He stopped and let me think. Soon I saw it clearly enough; a time must come when the increasing warmth of the sun would stifle all forms of vegetable life, and that would mean the choking of mankind. It might take untold centuries; yet, plainly enough, the world must some day become too small for even those who now remained upon it.
Suddenly I leaped to my feet and strode the room in my excitement. “Ye are right, Maka!” I shouted, thoroughly aroused. “There cannot always be the two empires. In time one or the other must prevail; Jon has willed it. And—” I stopped short and stared at him—“I need not tell ye which it shall be!”
“I knew thou wouldst see the light, Strokor! Thou hast thy father’s brains.”
I sat me down, but instantly leaped up again, such was my enthusiasm. “Maka,” I cried, “our emperor is not the man for the place! It is true that he were a brave warrior in his youth; he won the throne fairly. And we have suffered him to keep it because he is a wise man, and because we have had little trouble with the men of Klow since their defeat two generations agone.
“But he, today, is content to sit at his ease and quote platitudes about live and let live. Faugh! I am ashamed that I should even have given ear to him!”
I stopped short and glared at the old man. “Maka—hark ye well! If it be the will of Jon to decide between the men of Klow and the men of Vlamaland, then it is my intent to take a hand in this decision!”
“Aye, my lad,” he said tranquilly; and then added, quite as though he knew what my answer must be: “How do ye intend to go about it?”
“Like a man! I, Strokor, shall become the emperor!”
III
THE THRONE
A small storm had come up while Maka and I were talking. Now, as he was about to quit me, the clouds were clearing away and an occasional stroke of lightning came down. One of these, however, hit the ground such a short distance away that both of us could smell the smoke.
My mind was more alive than it had ever been before. “Now, what caused that, Maka? The lightning, I mean; we have it nearly every day, yet I have never thought to question it before.”
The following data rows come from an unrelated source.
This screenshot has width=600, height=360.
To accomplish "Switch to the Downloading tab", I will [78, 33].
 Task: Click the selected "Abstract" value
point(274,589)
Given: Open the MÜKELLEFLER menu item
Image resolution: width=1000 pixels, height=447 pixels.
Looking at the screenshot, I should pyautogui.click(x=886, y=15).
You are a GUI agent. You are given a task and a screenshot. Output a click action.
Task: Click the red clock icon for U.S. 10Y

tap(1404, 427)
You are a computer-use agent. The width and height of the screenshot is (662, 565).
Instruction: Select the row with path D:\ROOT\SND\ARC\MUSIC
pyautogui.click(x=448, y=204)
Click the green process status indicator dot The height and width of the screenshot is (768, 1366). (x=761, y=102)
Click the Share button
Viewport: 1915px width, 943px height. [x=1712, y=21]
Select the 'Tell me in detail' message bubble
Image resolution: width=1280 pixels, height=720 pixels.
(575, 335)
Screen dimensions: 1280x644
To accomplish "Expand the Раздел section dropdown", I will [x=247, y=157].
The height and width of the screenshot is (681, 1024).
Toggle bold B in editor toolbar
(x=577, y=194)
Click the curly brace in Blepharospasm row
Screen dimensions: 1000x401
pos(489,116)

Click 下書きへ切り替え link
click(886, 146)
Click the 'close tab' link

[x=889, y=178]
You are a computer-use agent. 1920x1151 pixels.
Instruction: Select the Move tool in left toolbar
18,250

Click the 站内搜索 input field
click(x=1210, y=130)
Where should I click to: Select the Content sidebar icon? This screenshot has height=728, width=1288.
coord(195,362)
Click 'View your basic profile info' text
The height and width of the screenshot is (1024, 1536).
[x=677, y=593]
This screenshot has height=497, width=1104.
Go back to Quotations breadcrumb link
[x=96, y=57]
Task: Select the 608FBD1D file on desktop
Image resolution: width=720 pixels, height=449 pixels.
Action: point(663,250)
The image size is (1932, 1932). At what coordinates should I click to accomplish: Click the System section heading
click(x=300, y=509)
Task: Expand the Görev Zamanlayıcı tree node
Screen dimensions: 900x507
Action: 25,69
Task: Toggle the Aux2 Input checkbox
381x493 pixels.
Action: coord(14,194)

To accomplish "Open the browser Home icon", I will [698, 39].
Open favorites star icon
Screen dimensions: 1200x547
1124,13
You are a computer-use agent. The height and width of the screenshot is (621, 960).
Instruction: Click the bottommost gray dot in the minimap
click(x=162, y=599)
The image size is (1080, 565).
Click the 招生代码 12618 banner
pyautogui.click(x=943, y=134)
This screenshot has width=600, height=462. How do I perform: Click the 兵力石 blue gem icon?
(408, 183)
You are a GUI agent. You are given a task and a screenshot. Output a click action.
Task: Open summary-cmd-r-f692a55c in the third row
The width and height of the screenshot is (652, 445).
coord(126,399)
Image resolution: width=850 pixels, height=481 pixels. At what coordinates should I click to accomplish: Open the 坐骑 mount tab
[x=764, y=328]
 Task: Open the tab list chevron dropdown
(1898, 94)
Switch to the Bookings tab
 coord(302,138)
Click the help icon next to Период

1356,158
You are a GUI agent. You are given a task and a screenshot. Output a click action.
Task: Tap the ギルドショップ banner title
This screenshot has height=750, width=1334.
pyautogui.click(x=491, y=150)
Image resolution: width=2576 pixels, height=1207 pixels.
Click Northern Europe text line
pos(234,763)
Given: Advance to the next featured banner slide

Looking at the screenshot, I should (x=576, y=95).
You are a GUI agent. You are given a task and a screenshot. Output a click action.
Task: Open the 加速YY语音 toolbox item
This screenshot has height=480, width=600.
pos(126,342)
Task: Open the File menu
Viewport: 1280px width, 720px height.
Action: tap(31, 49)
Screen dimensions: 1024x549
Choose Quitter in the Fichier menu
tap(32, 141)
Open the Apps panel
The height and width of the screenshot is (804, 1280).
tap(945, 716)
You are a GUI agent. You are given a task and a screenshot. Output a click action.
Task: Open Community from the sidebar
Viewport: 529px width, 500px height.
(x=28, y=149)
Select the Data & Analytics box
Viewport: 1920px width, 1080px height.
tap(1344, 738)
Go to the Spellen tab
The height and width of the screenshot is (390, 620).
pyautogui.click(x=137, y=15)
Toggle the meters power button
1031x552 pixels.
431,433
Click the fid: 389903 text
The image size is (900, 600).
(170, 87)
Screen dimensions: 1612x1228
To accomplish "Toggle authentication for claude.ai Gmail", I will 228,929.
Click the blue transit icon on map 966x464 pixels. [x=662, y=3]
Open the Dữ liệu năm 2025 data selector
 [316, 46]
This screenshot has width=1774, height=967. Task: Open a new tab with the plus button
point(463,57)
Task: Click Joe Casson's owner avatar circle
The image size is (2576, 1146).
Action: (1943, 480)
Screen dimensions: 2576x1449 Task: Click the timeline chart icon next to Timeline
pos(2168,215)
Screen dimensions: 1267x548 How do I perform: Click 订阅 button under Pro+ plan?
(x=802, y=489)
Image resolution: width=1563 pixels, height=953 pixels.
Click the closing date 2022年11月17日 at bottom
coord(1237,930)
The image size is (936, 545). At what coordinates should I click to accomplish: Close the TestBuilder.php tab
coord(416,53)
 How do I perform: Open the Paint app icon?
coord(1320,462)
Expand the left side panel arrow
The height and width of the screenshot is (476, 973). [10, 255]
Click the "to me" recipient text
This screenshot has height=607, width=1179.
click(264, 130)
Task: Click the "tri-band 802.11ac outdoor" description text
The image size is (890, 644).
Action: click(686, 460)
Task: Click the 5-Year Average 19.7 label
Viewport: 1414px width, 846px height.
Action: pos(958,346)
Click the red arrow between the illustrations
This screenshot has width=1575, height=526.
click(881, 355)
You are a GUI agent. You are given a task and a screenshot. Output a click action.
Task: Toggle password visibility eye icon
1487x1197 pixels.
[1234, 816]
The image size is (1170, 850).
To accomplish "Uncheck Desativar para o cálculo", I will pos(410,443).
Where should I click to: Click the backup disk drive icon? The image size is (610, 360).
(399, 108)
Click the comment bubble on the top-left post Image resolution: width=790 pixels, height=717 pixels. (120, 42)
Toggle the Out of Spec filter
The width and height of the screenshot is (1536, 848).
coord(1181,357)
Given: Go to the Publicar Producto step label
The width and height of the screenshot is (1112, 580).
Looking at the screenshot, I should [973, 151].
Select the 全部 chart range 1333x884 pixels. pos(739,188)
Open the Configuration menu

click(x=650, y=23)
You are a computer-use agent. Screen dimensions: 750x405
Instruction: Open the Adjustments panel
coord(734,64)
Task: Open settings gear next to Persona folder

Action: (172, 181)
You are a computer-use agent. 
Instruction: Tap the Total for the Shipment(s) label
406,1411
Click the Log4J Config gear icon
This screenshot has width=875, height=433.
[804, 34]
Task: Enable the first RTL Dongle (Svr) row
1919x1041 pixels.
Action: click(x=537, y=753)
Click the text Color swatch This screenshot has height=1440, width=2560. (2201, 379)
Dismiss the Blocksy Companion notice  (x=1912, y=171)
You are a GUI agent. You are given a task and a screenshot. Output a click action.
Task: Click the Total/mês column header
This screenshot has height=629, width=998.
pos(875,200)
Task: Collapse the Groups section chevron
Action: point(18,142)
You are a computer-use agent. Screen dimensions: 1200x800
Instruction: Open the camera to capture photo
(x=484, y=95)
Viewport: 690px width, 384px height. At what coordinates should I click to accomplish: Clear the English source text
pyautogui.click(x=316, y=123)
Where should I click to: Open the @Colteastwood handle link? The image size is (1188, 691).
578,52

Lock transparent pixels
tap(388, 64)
“It is no mystery, my lad,” quoth Maka, dodging into his chariot, so that he was not wet. “I myself have watched the thing from the top of high mountains, where the air is so light that a man can scarce get enough to fill his lungs; and I say unto you that, were it not for what air we have, we should have naught save the lightning. The space about the air is full of it.”
He started his engine, then leaned out into the rain and said softly: “Hold fast to what thy father has taught thee, Strokor. Have nothing to do with the women. ’Tis a man’s job ahead of thee, and the future of the empire is in thy hands.
“And,” as he clattered off, “fill not thy head with wonderings about the lightning.”